───── Task material ─────

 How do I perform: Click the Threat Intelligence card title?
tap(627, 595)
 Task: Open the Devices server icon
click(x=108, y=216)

─────
───── Task material ─────

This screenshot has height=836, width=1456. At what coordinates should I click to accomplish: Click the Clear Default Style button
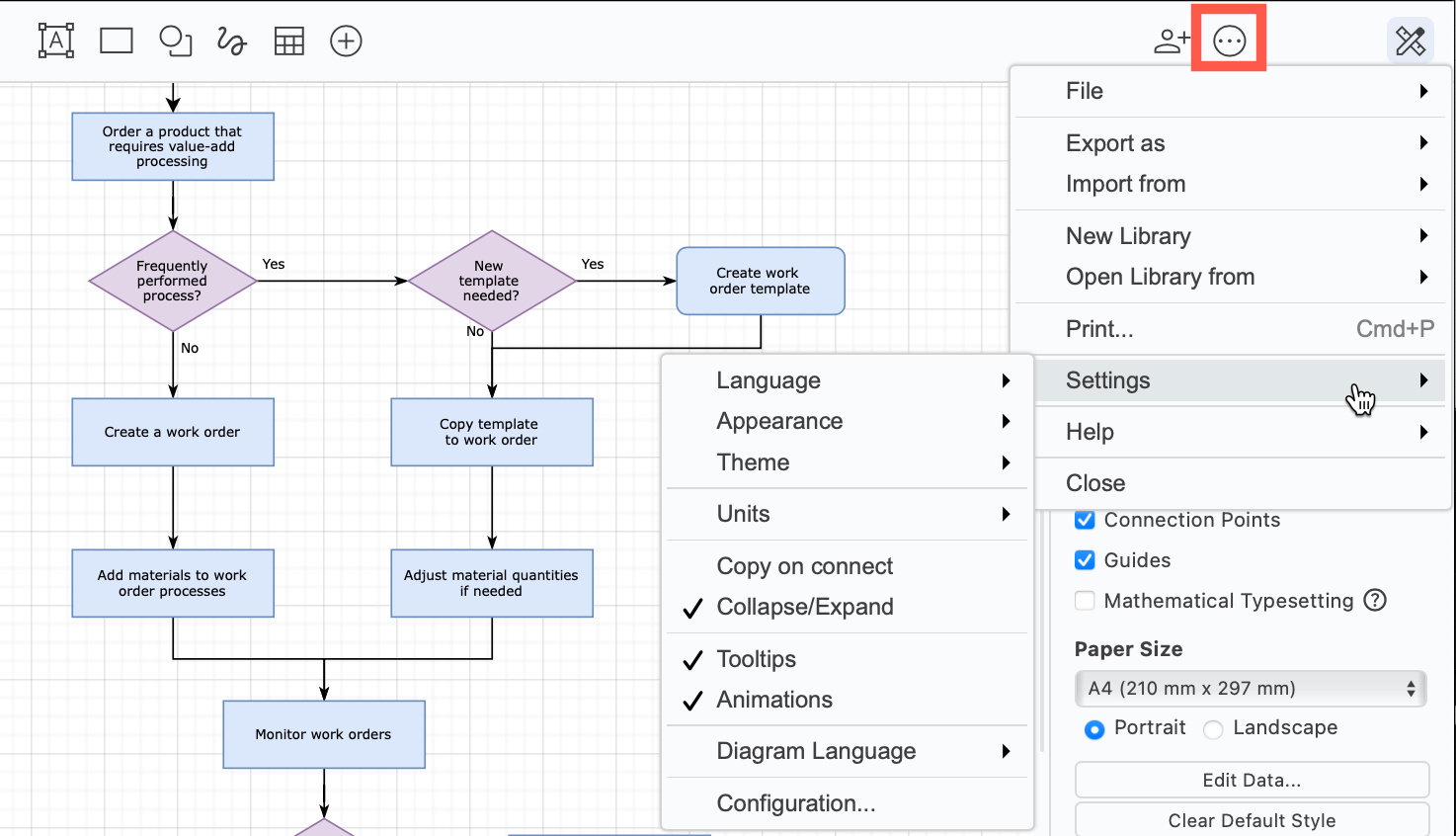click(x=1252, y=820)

─────
───── Task material ─────

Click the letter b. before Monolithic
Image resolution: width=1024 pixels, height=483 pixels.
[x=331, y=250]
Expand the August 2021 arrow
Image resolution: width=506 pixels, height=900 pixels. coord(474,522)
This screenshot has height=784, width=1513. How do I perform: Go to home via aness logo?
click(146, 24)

─────

Reproduce the part of the material that opens with the line containing "Expand the August 2021 arrow" and closes with the line containing "click(146, 24)", renaming "arrow" to "chevron" and leaving everything else unchanged.

Expand the August 2021 chevron
Image resolution: width=506 pixels, height=900 pixels. coord(474,522)
This screenshot has height=784, width=1513. How do I perform: Go to home via aness logo?
click(146, 24)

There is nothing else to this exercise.